--- START Raw data ---

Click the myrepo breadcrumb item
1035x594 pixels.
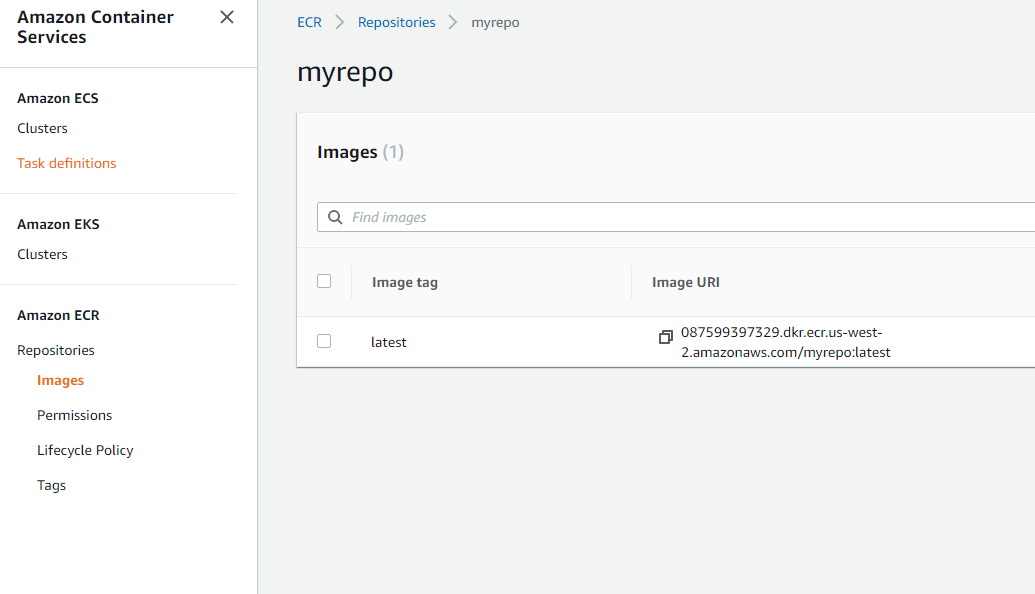click(495, 22)
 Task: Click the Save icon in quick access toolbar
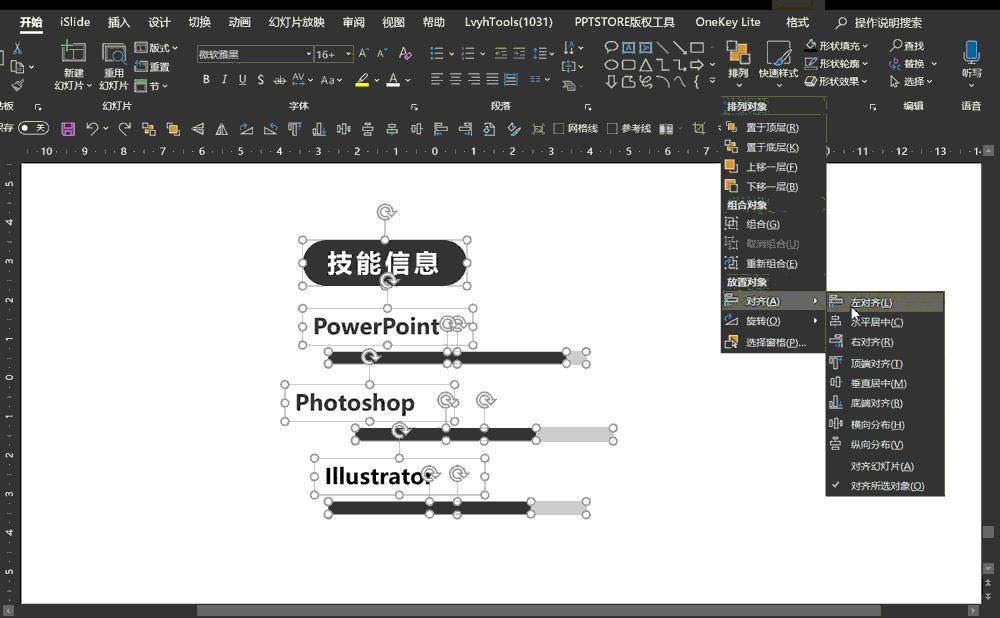point(68,129)
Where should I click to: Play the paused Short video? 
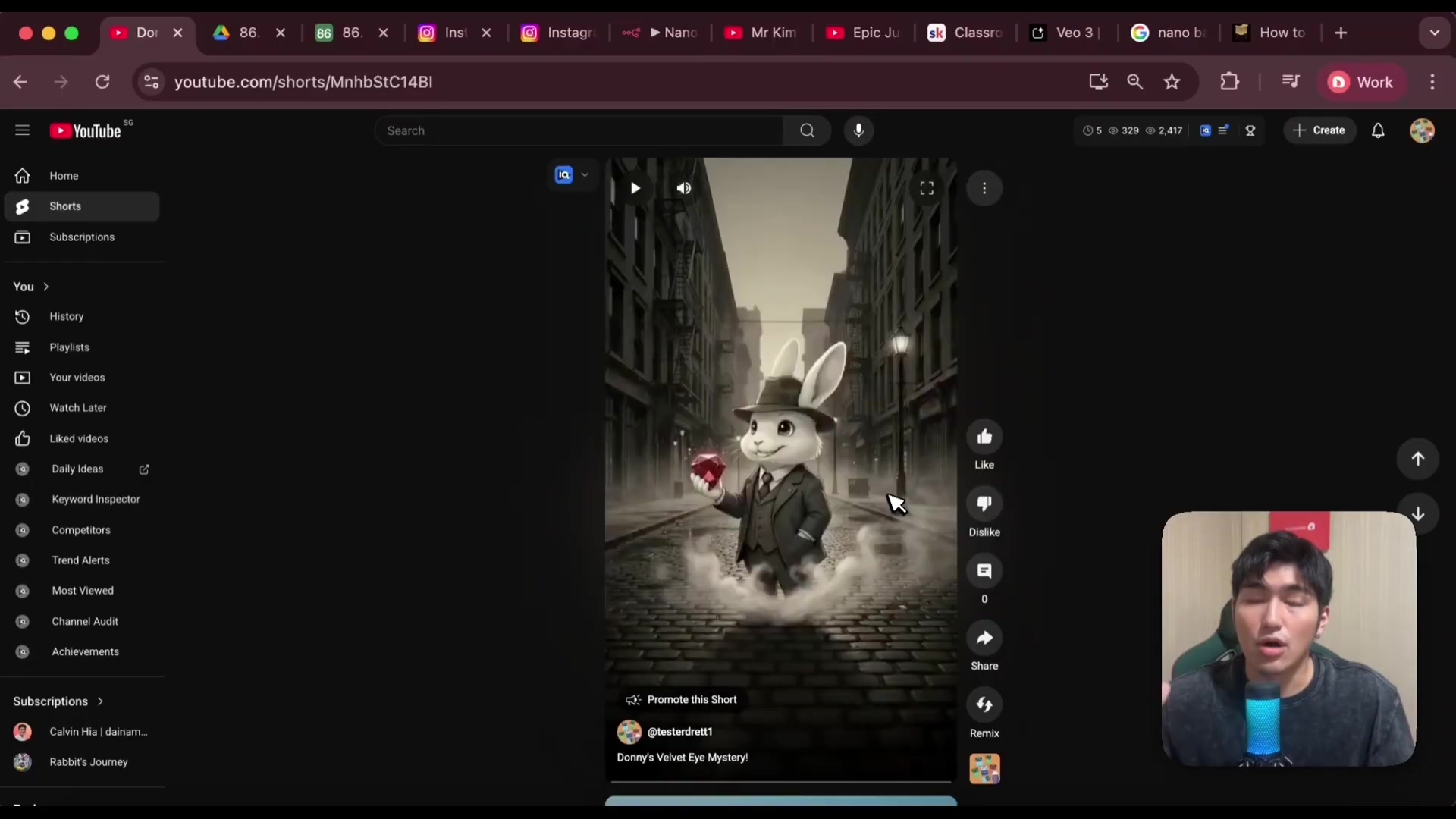tap(635, 188)
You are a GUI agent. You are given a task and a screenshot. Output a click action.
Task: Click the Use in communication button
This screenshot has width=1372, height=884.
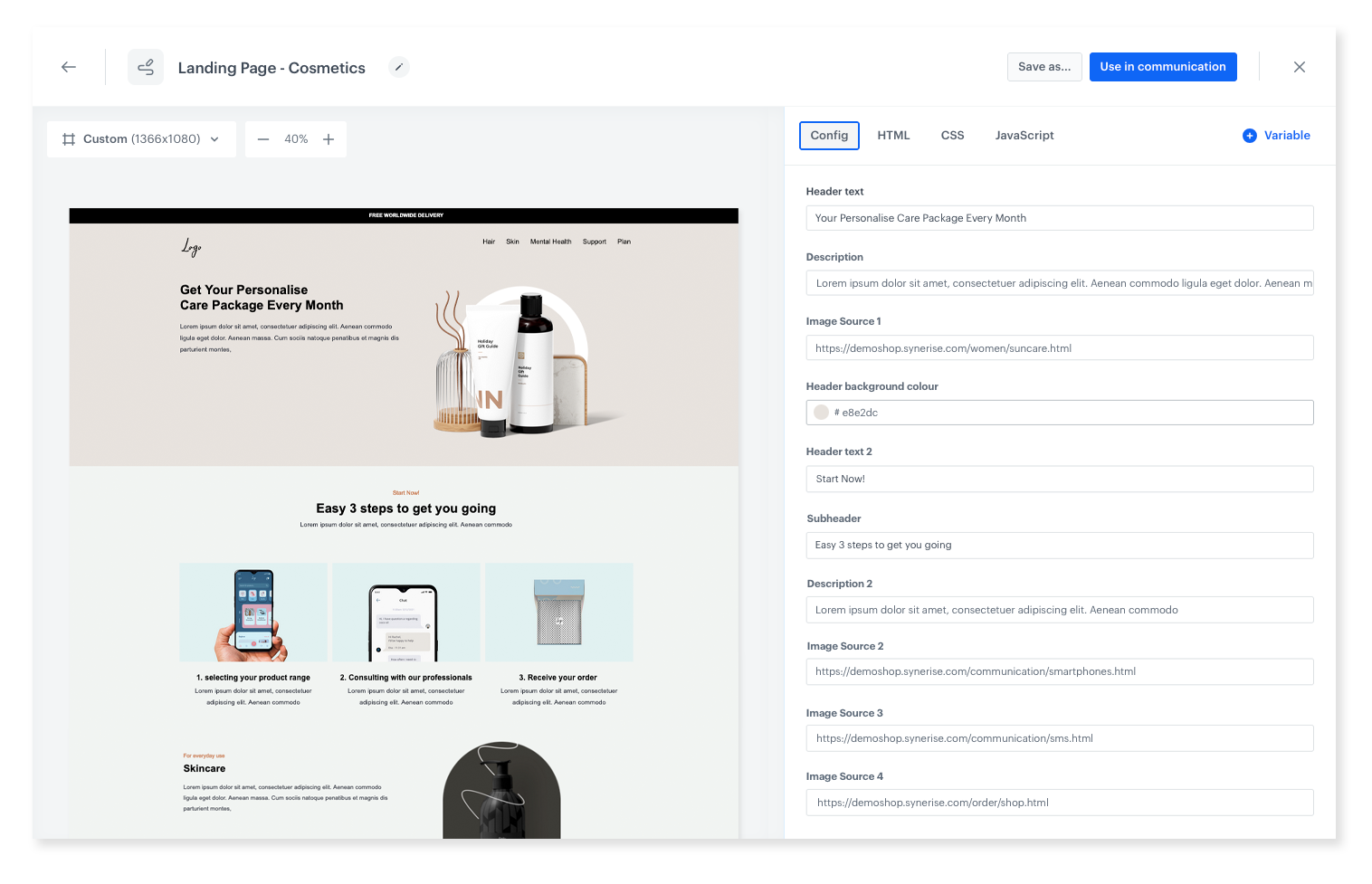[x=1163, y=66]
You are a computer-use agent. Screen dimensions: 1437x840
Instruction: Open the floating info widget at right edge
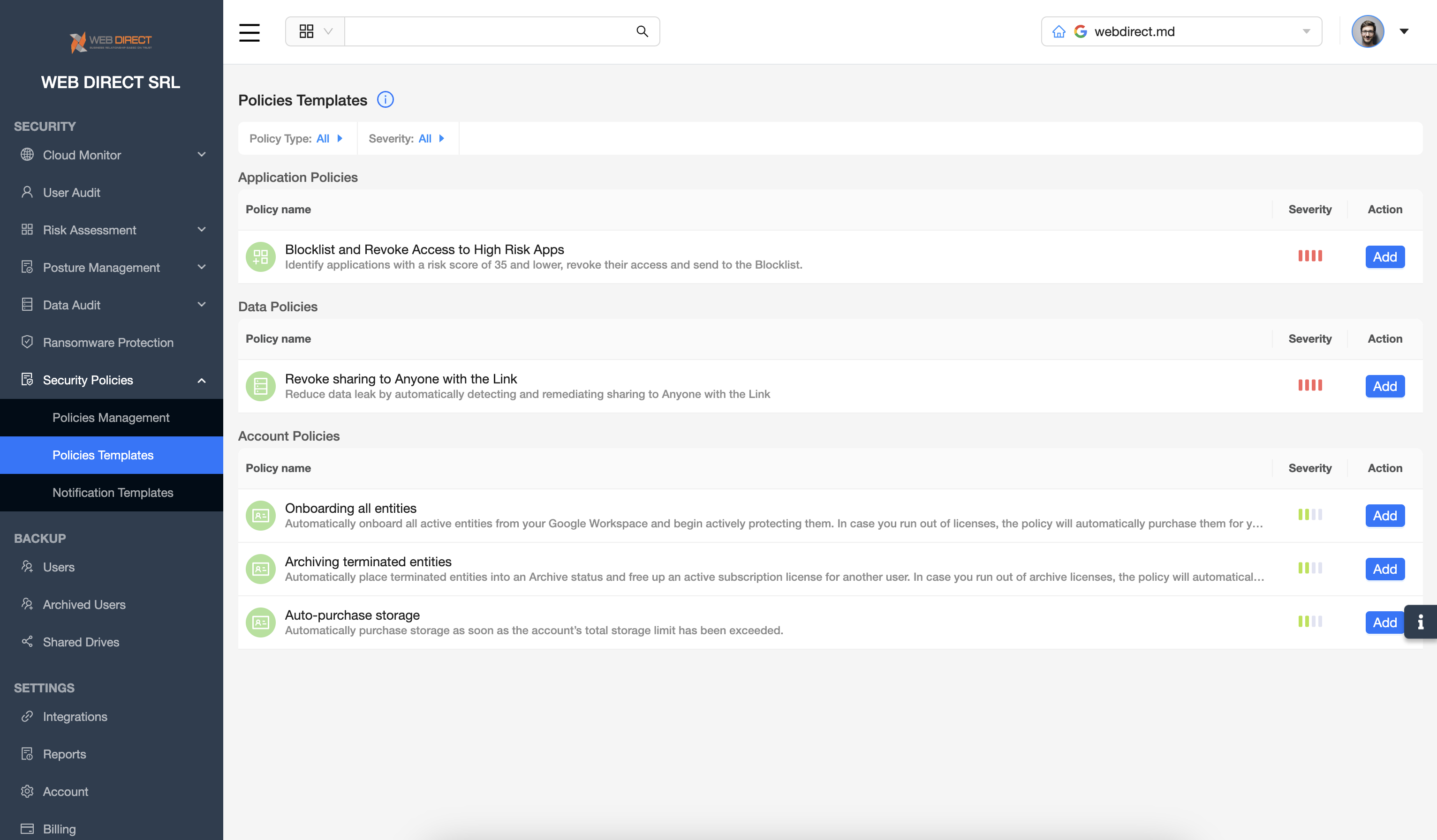[1420, 622]
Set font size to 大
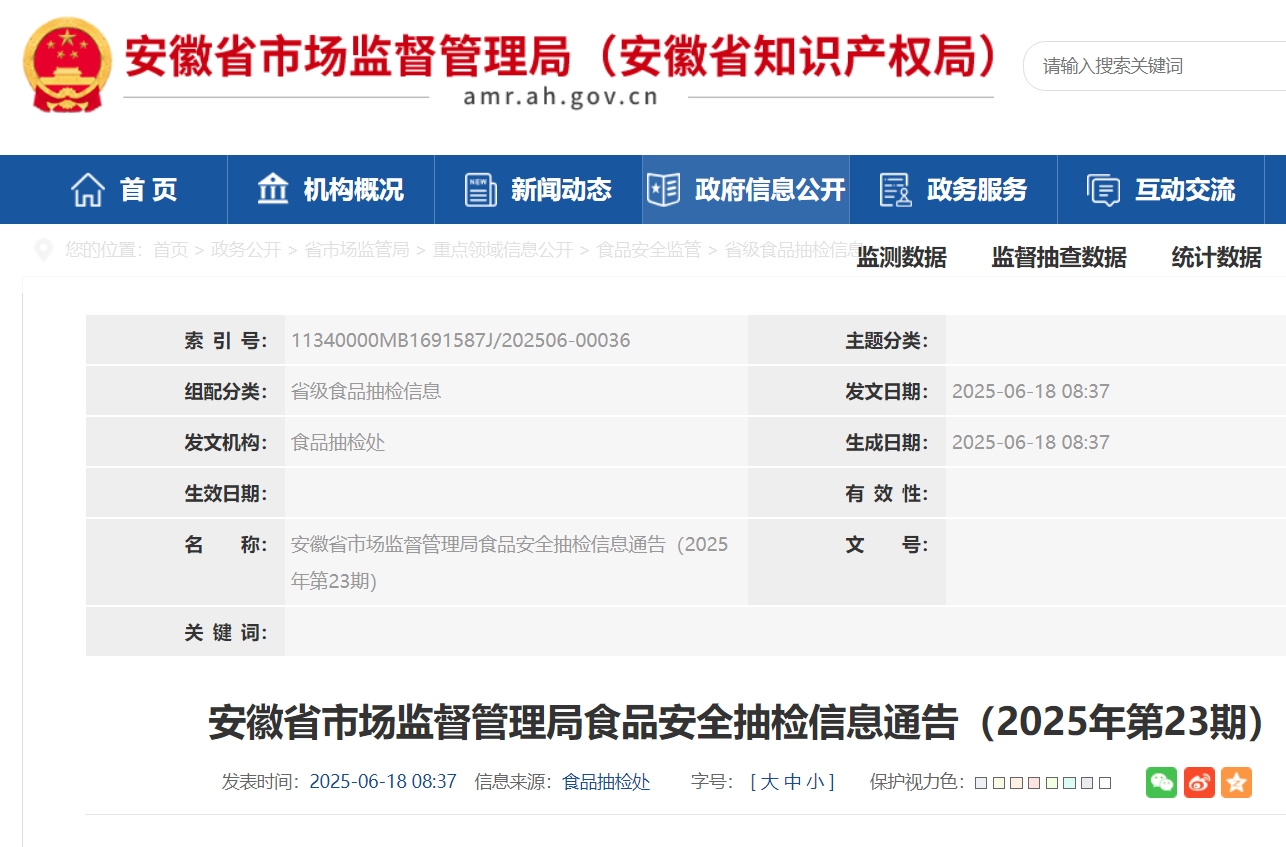 click(x=769, y=782)
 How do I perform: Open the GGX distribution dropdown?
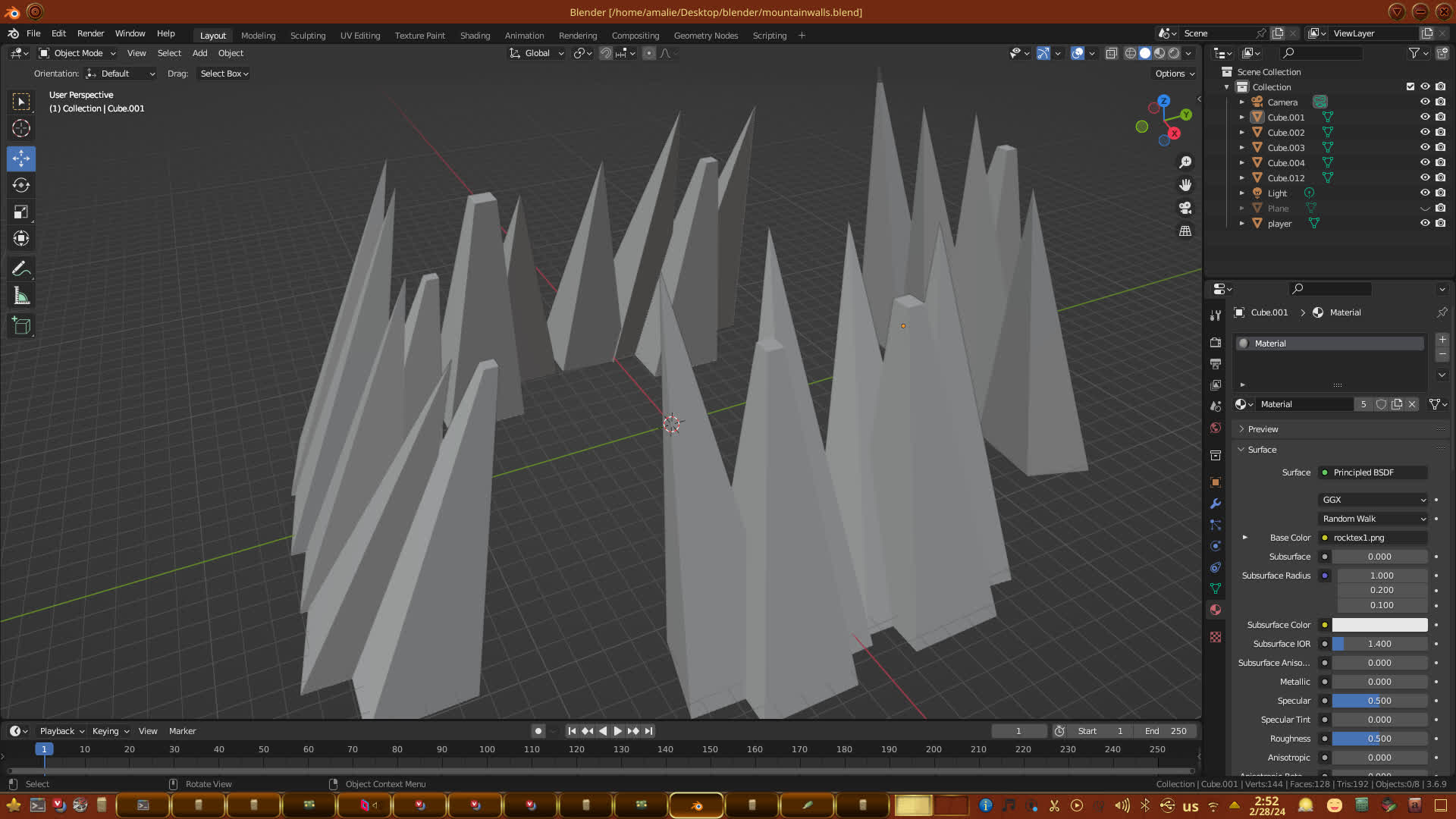point(1373,500)

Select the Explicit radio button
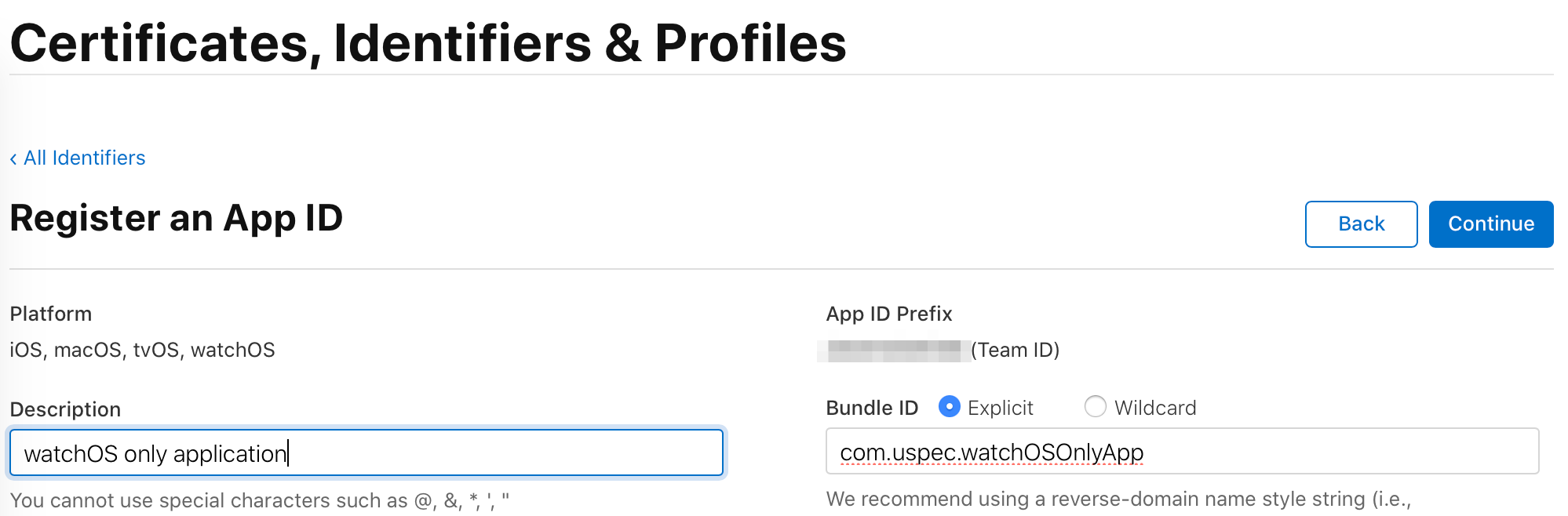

--- END Raw data ---

Give every line of the records above as a numbered list, skipping blank lines and leaving out the pictures.

1. Click the myrepo breadcrumb item
2. 1035x594 pixels.
3. click(495, 22)
4.  Task: Click the Save icon in quick access toolbar
5. point(68,129)
6. Where should I click to: Play the paused Short video? 
7. tap(635, 188)
8. You are a GUI agent. You are given a task and a screenshot. Output a click action.
9. Task: Click the Use in communication button
10. This screenshot has width=1372, height=884.
11. [x=1163, y=66]
12. You are a computer-use agent. Screen dimensions: 1437x840
13. Instruction: Open the floating info widget at right edge
14. [1420, 622]
15. Set font size to 大
16.  click(x=769, y=782)
17.  How do I perform: Open the GGX distribution dropdown?
18. point(1373,500)
19. Select the Explicit radio button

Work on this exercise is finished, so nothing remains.